There are several approaches to handle this issue. One way is to ascertain a corporate policy that no containers are ever allowed to run as root. An alternative way is to exercise the least privilege principle. You can specify a non-root user within the Dockerfile, when you create a container image, to run the container as that specific user with the minimum required system access.
Finally, you can also use user namespace when running privileged container processes to assist secure containers. With this method, the UID for running these processes within the container is zero (which is the root), but outside the container the UID is the unprivileged 1000.
Check the container runtime
The National Institute of Standards and Technology’s (NIST) SP 800-190 “Application Container Security Guide” points out that container runtimes are also vulnerable to attacks. Although this is not a common security gap, NIST points out that container runtime security vulnerabilities can be “particularly dangerous,” if they allow scenarios in which malicious software can attack resources in other containers and the host OS itself.
An attacker may also be able to exploit vulnerabilities to compromise the runtime software itself, and then alter that software so it allows the attacker to access other containers, monitor container-to-container communications, etc.
Security problems are far more common with runtime configurations. Container runtimes typically expose many configurable options. Setting them improperly can lower the relative security of the system.
For example, on Linux container hosts, the set of allowed system calls is often limited by default to only those required for safe operation of containers. If this list is widened, it may expose containers and the host OS to increased risk from a compromised container.

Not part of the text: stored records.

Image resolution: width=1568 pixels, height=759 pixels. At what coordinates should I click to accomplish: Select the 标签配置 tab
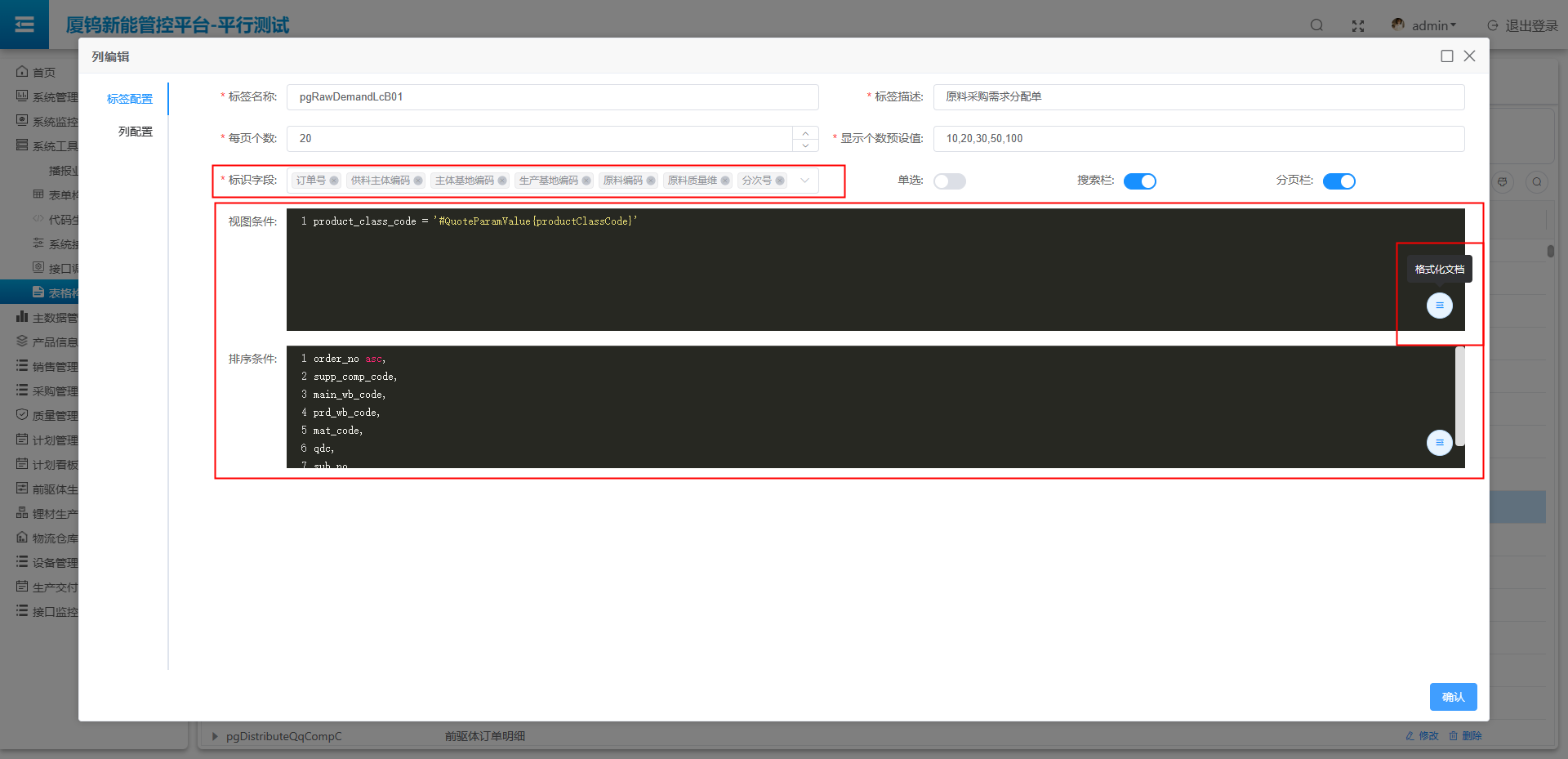130,99
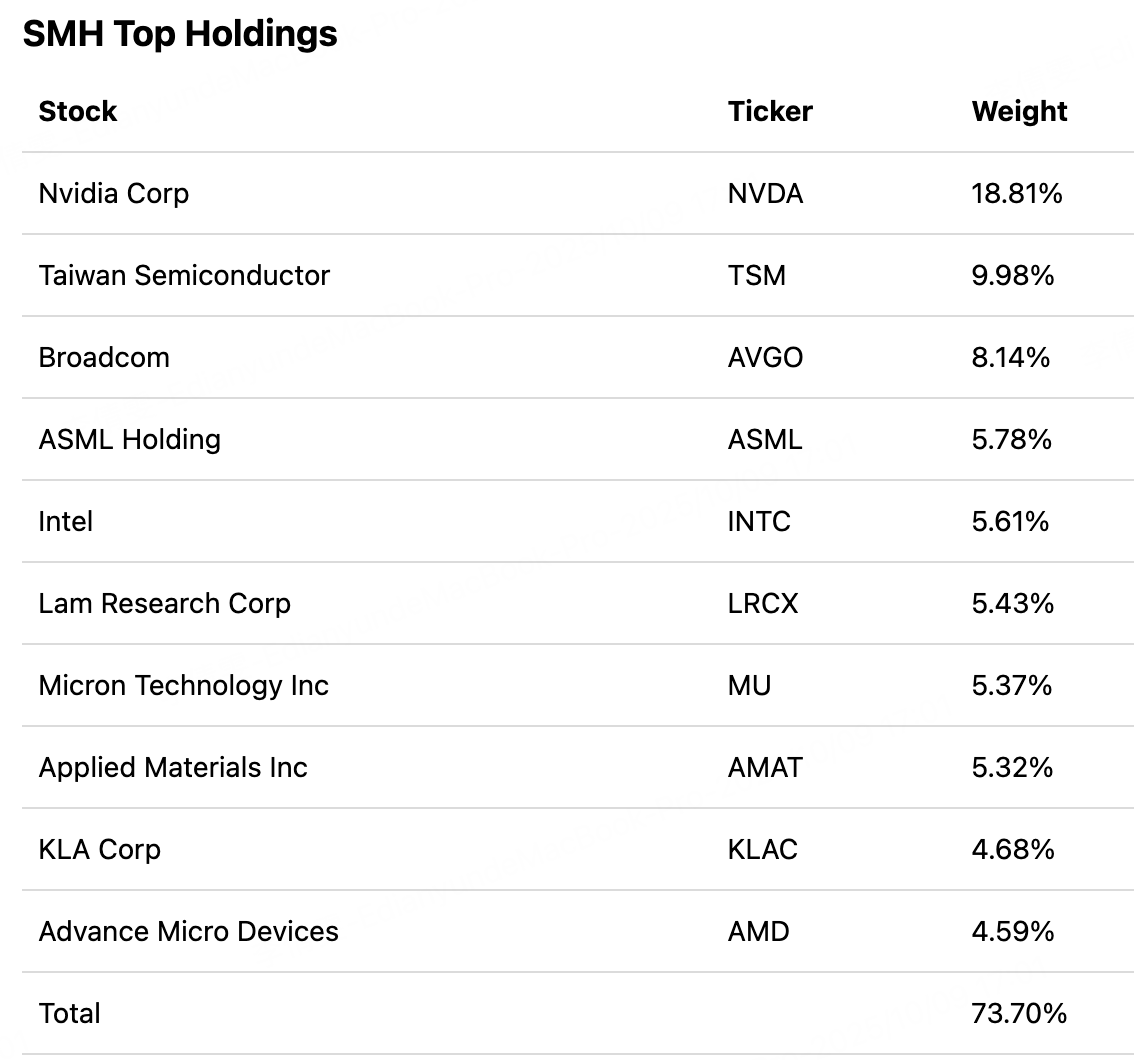Click Intel's 5.61% weight value
The height and width of the screenshot is (1060, 1134).
click(x=1010, y=521)
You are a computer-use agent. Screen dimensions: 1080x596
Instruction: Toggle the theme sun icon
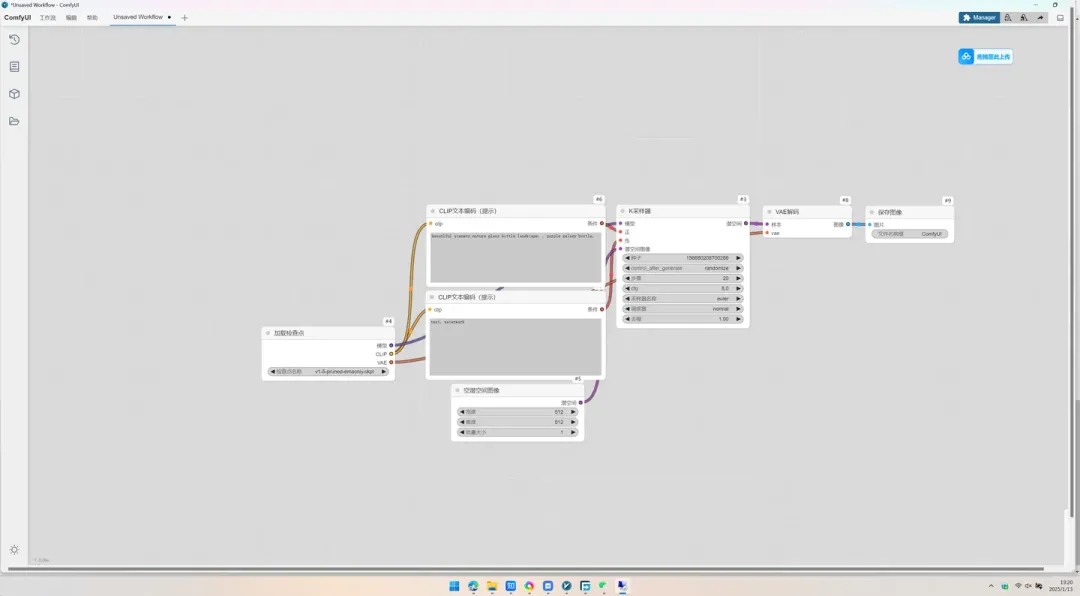tap(14, 550)
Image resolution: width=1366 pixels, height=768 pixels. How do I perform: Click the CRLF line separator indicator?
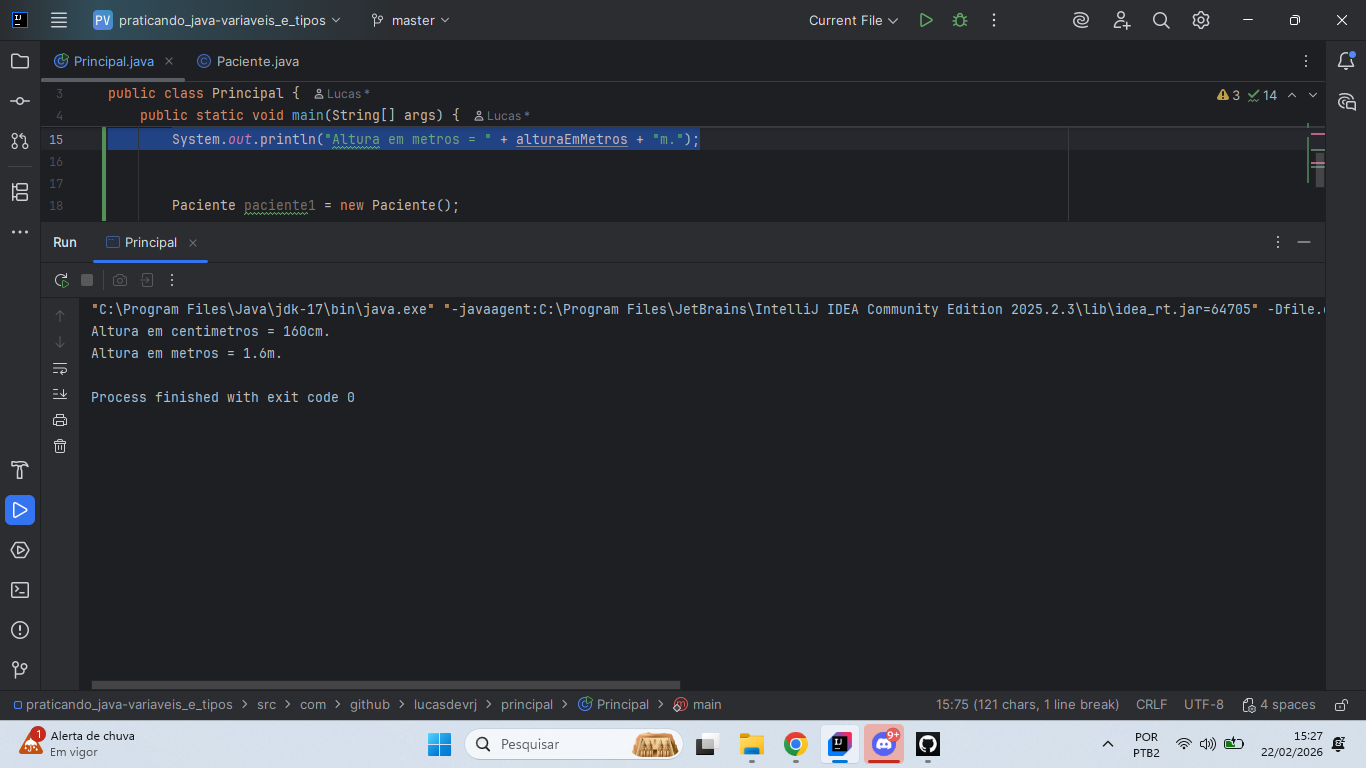(1151, 705)
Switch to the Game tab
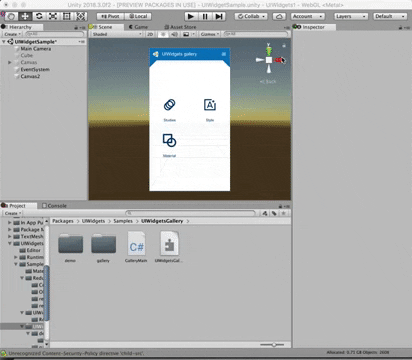This screenshot has height=360, width=412. [138, 27]
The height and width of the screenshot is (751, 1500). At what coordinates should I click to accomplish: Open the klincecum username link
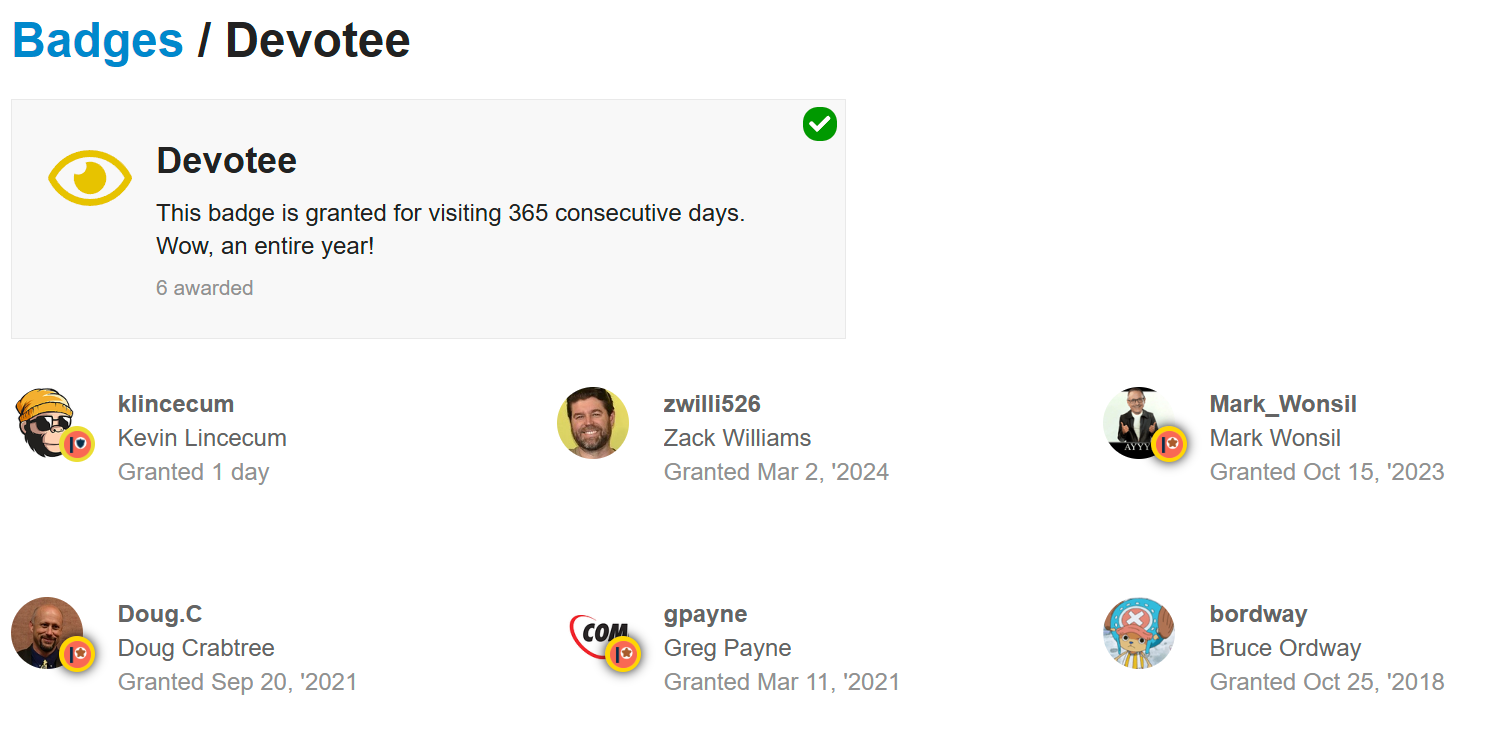click(176, 404)
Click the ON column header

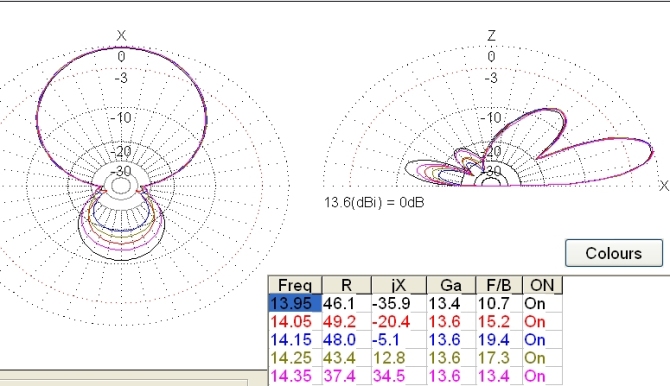tap(542, 285)
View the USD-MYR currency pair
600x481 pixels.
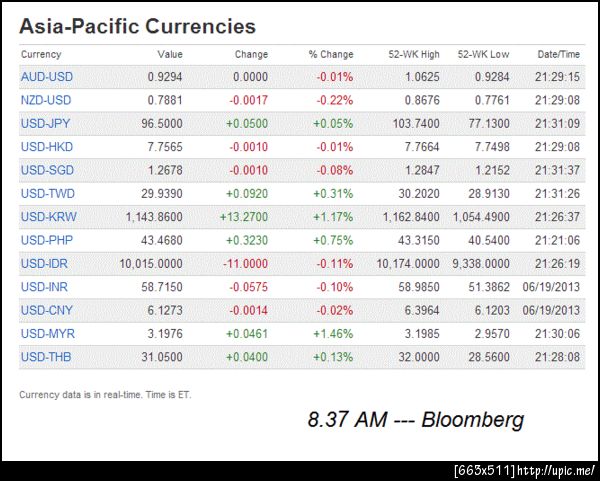pos(46,333)
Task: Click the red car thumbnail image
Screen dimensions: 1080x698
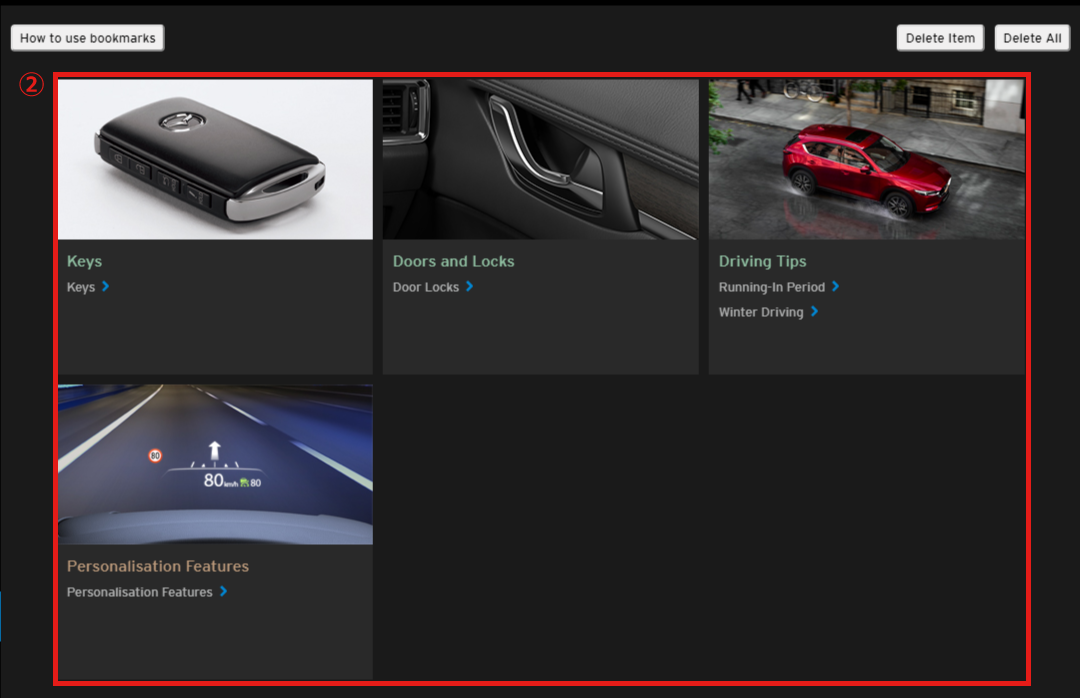Action: 866,159
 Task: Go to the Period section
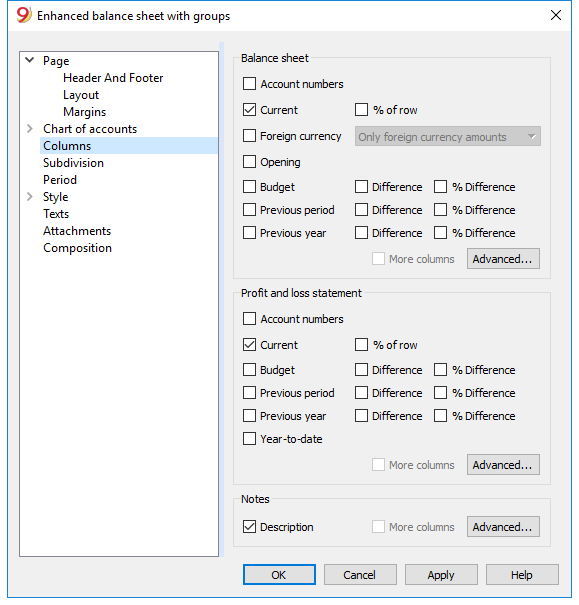coord(60,180)
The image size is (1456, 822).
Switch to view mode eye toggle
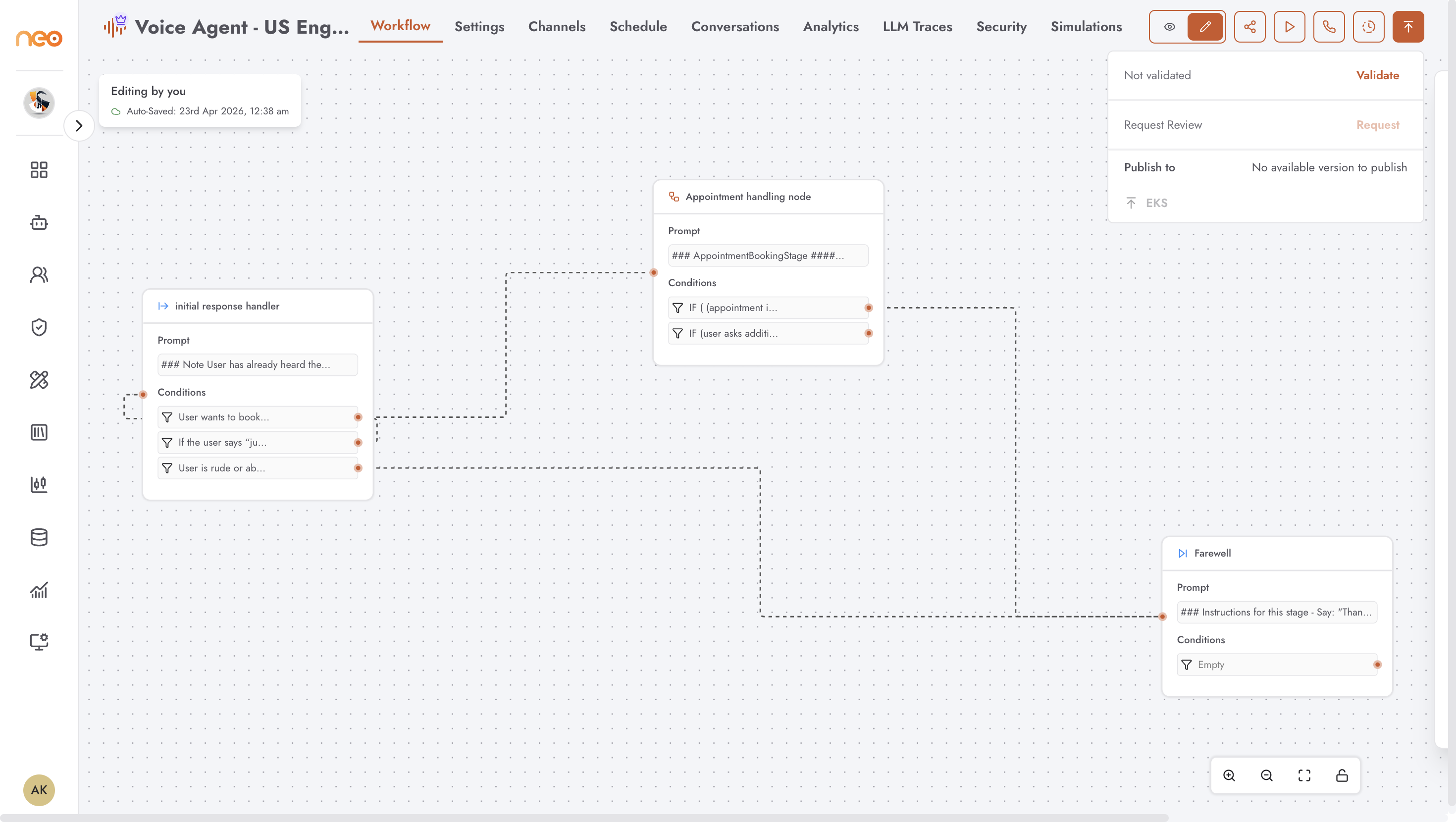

Similarly, if a container is run in privileged mode, it has access to all the devices on the host, allowing it to essentially act as part of the host OS and impact all other containers running on it.
Another example of an insecure runtime configuration is allowing containers to mount sensitive directories on the host. If a compromised container can make changes to these paths, it could be used to elevate privileges and attack the host itself as well as other containers running on the host.
Harden the operating system
NIST also recommends running a container-specific operating system because the threats are typically more minimal since the OSs are specifically designed to host containers and have other services and functionality disabled.
Further, because these optimized OSs are designed specifically for hosting containers, they typically feature read-only file systems and employ other hardening practices by default. Whenever possible, organizations should use these minimalistic OSs to reduce their attack surfaces and mitigate the typical risks and hardening activities associated with general-purpose OSs.
Organizations that cannot use a container-specific OS should follow the guidance in NIST SP 800-123, Guide to General Server Security to reduce the attack surface of their hosts as much as possible.
For example, hosts that run containers should only run containers and not run other apps, like a web server or database, outside of containers. The host OS should not run unnecessary system services, such as a print spooler, that increases its attack surface.
Finally, hosts should be continuously scanned for vulnerabilities and updates applied quickly, not just to the container runtime but also to lower-level components such as the kernel that containers rely upon for secure, compartmentalized operation.
Container security is a top priority
With more and more businesses adopting and deploying containers, their security is becoming a top business priority. According to a recent survey, 94% of the respondents have experienced a security incident in their container environments. This only highlights how important it is to get container security right to protect your business and your customers.